Good morning, Ms. Berrocal,
Attached and pasted below is another neighborhood compatibility issue, “Canna-tourism”, for you to review as you write amendments for the Board of Supervisors to consider as they implement Phase Two of the Cannabis Ordinance.
The Neighborhood Coalition agrees that the tourism industry is important to Sonoma County. Data we have received from Anthony Hakim, the research project coordinator at the SC Economic Development Board, states that tourists spend approximately 6.5% of Sonoma County’s annual GDP. It is significant figure but six other industries generate more value than 6.5% of the GDP. Given the amount of media coverage of tourism, the public may believe tourism is the primary and dominant source of our economy.
The cannabis industry would like to copy the wine industry model, but as the attachment points out, there are many unresolved problems with wine country tourism.

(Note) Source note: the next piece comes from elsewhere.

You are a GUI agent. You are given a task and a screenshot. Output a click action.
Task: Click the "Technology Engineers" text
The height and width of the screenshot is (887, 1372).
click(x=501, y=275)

Our resource on this issue is Padi Selwyn of Preserve Rural Sonoma County. R. M. could also give you an idea what it is like to live next to a winery that has a permit for 4 yearly events but exceeded 32 last year. We can provide you with their contact information if you wish to discuss this issue with both.
The “commercialization of ag land” is a conversation the County needs to pursue before embarking down the canna-tourism road.
Name Withheld for privacy
Cannabis Tourism – On Site Consumption
Enforce and Retain
County Ordinance No. 6245, Sec.26-88-250 (c) (5) “Tasting, promotional activities, and events related to commercial cannabis activities are prohibited”.
Wine country tourism has caused a great deal of angst among many rural residents. There are repeated problems with traffic congestion, illegal parking along roadsides, blocking of driveways, loud noises/music, violations of limits on special events, sustainable water issues, etc.
The county has been unable to resolve these issues either through lack of staff, lack of interest, bias toward the wine industry, inability to monitor compliance with event limits, or failure to levy and collect fines.
Rural residents have been fighting for years to put limits on the number and size of events that wineries can have. The impacts of those events on neighbors can be dreadful. If the cannabis industry gets canna-tourism rolled out it will be a future problem because they are likely to produce the same adverse impacts as the wineries.
Until the county can straighten out the unsolved problems evident with wine tourism, it would be imprudent to consider amending the ordinance.
The problem is not with singular event like the Harvest Fair for the wine industry or the Emerald Cup for the cannabis industry, but the negative impact in the rural areas.